Problem requirements = Using the discussion of desktop operating systems below, explain why Windows still has better third-party software support than the alternatives, in one to three sentences.

Document =
-=-=-
Of the three major desktop operating systems, windows is by far the worst.
The only advantage windows has is that Microsoft’s monopolistic practices in the 90s and 00s made it the de-facto OS for business to furnish employees with, which resulted in it still having better 3rd party software support than the alternatives.
As an OS, it’s hard to use, doesn’t follow logical convention's, is super opinionated about how users should interact with it, and is missing basic usability features that have been in every other modern OS for 10+ years. It’s awesome as a video game console, barely useable as an adobe or autodesk machine, but sucks as a general purpose OS.
What's wrong with mac OS? It's been working for my developer laptops without any big issues for a decade.
Sure I prefer linux, but OSX is infinitely better than dealing with the BS I had to put up with when I worked in a .NET shop.
A functional terminal, docker works well with virtual networks, and brew exists.
Sure.
MacOS is an excellent workspace operating system, largely due to its near-POSIX compliance and the fact that it has access to the enormous body of tools developed for UNIX-like OSs. For development work in particular, it can use the same free and open source software, configured in the same way, that Linux uses. Aside from the DE, a developer could swap between Linux and MacOS and barely realize it. Everything from Node, to Clang, to openJDK, to Rust, along with endless ecosystems of tooling, is installable in a consistent way that matches the bulk of online documentation. This is largely in contrast to Windows, where every piece of the puzzle will have a number of gotchas and footguns, especially when dealing with having multiple environments installed.
From a design perspective, MacOS is opinionated, but feels like it’s put together by experts in UX. Its high usability is at least partially due to its simplicity and consistency, which in my opinion are hallmarks of well-designed software. MacOS also provides enough access through the Accessibility API to largely rebuild the WM, so those who don’t like the defaults have options.
-=-=-
Data =
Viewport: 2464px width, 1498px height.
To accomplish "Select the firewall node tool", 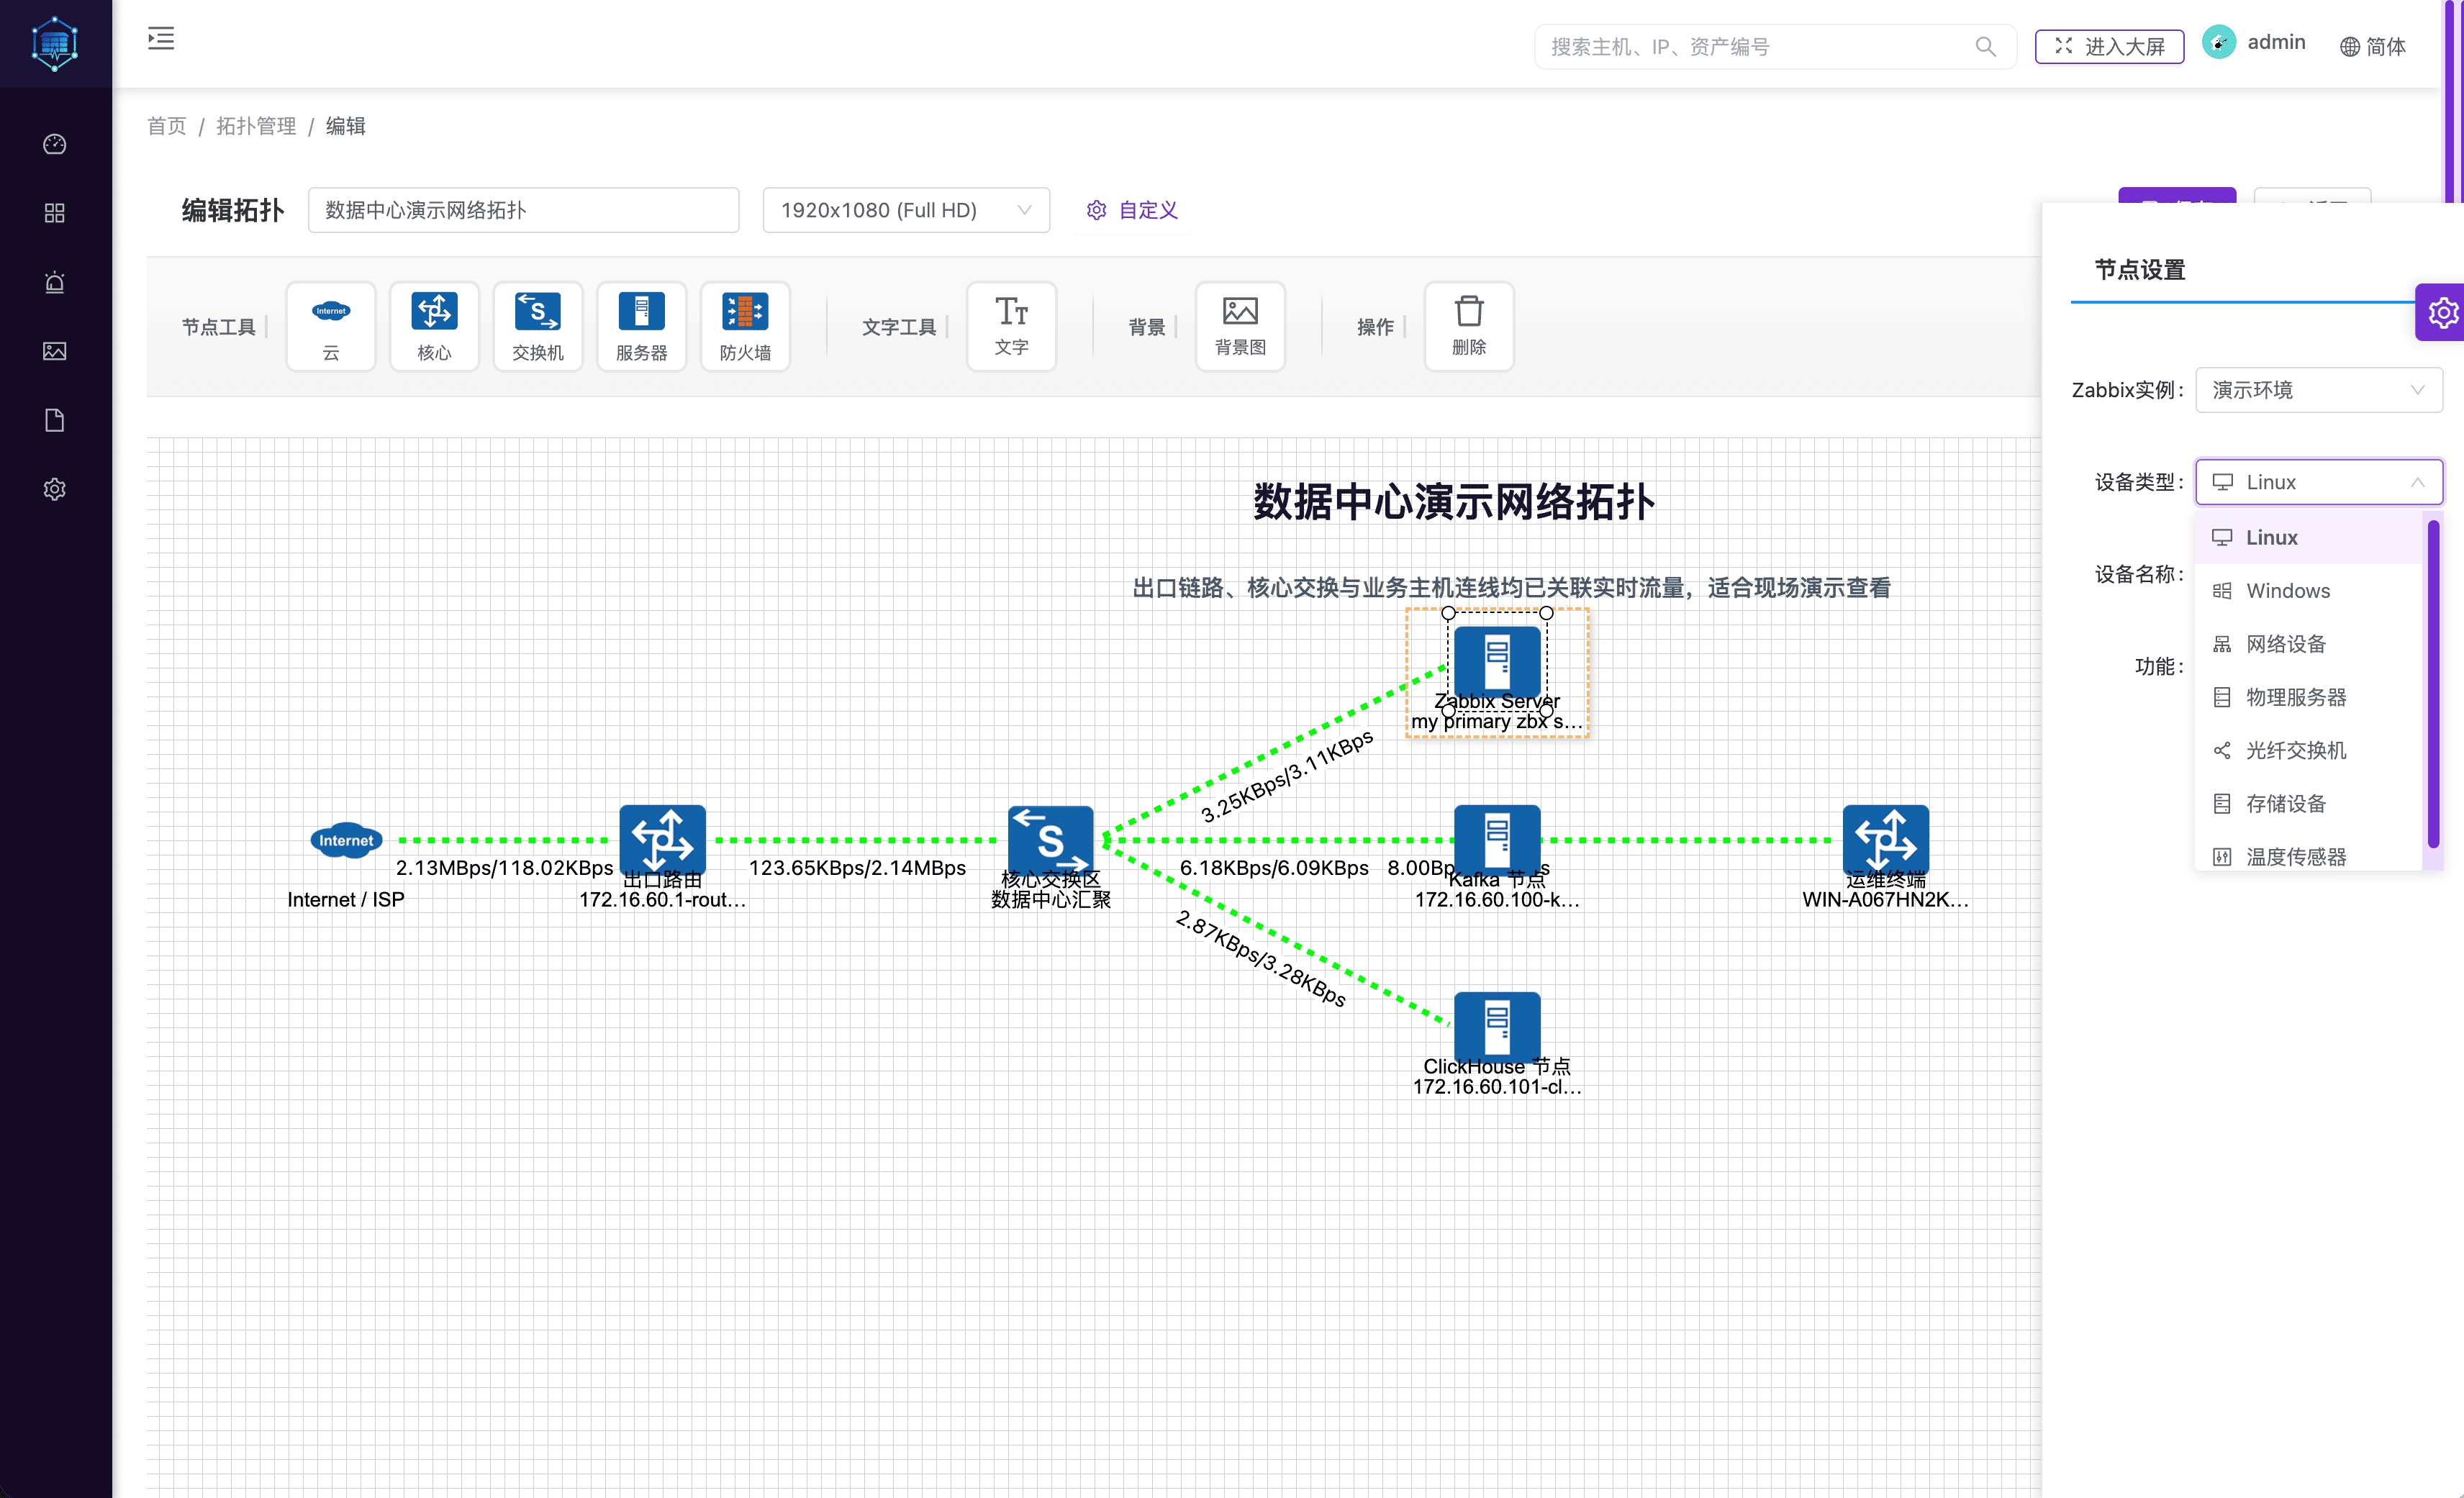I will [745, 326].
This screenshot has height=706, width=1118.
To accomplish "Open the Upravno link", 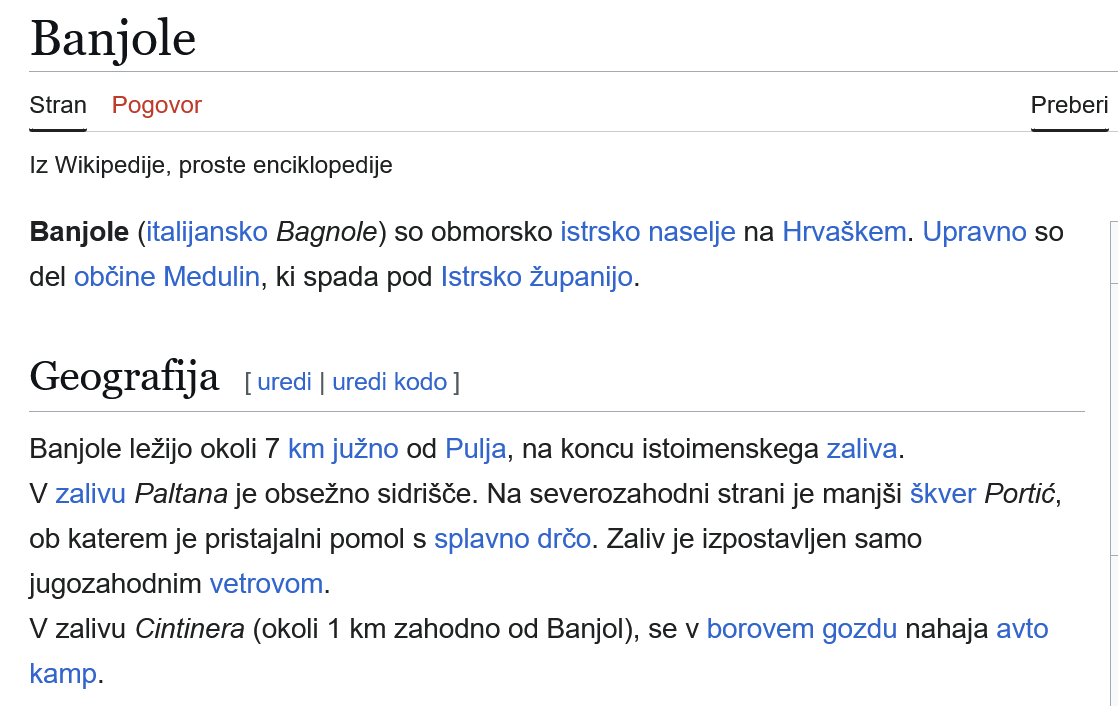I will click(974, 232).
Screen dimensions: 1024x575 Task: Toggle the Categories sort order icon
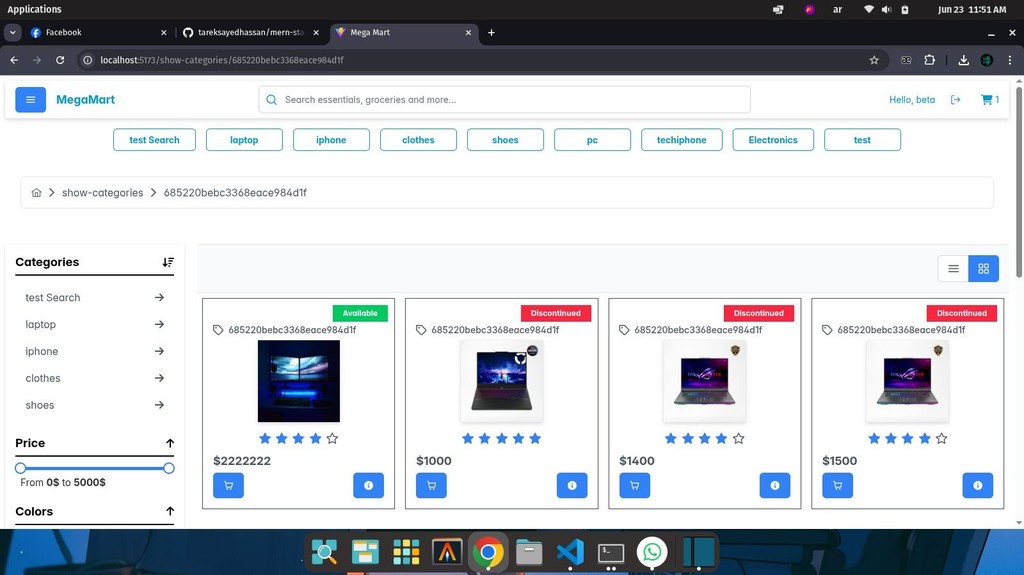[168, 262]
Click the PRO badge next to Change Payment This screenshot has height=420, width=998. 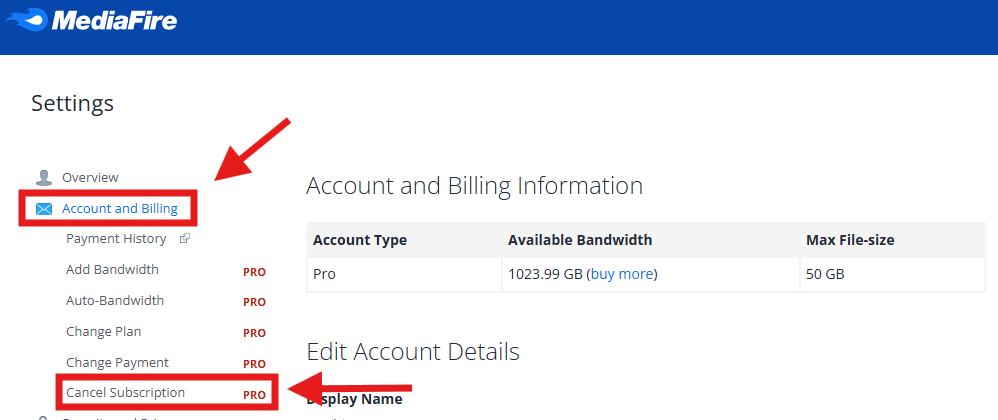pos(254,364)
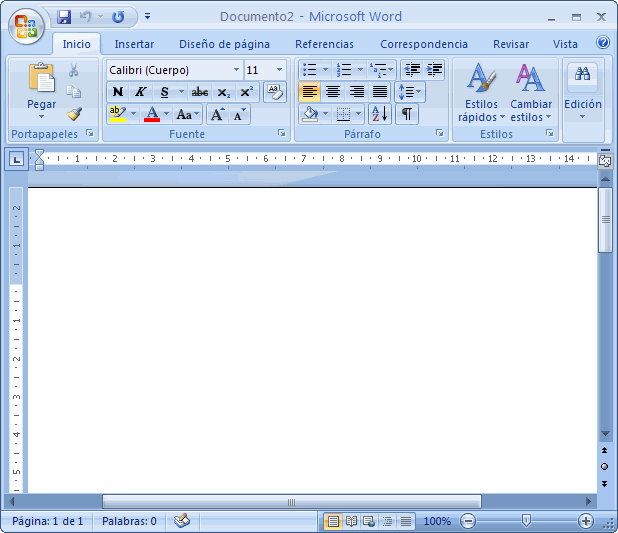
Task: Click the Cut scissors icon
Action: tap(73, 70)
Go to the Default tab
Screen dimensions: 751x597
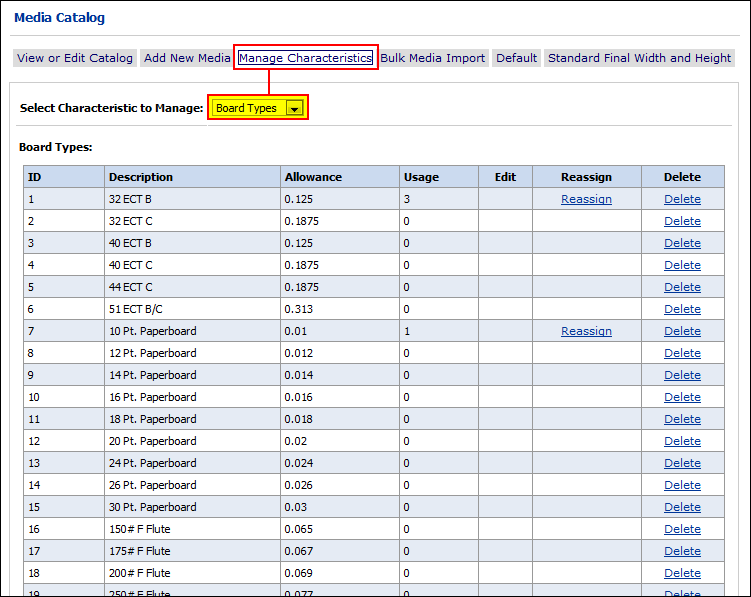coord(516,58)
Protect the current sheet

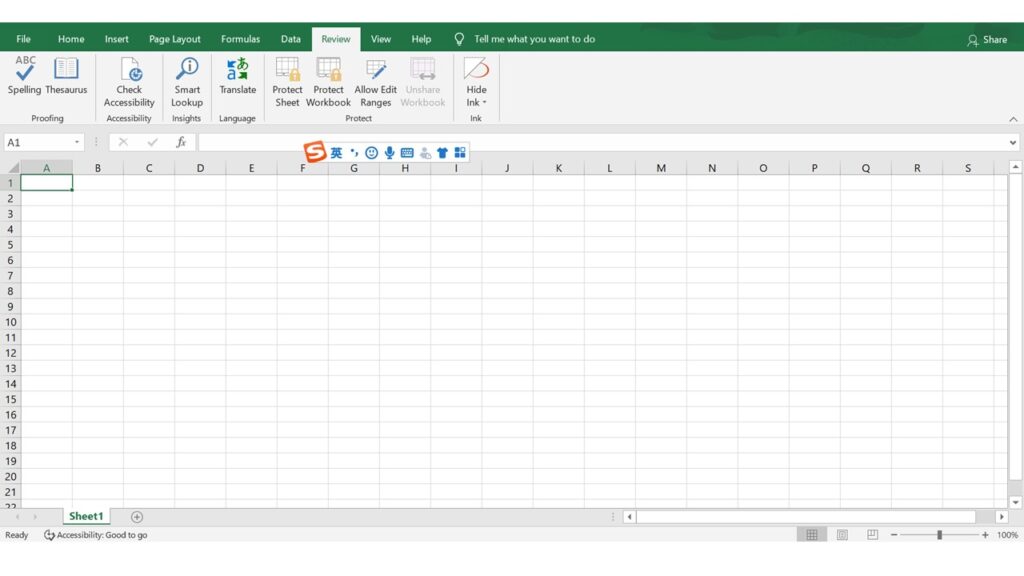click(x=287, y=80)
-=-=-
Response below = Microsoft's monopolistic practices in the 90s and 00s made Windows the de facto operating system that businesses furnished their employees with. That position is what left it with better third-party software support than the alternatives.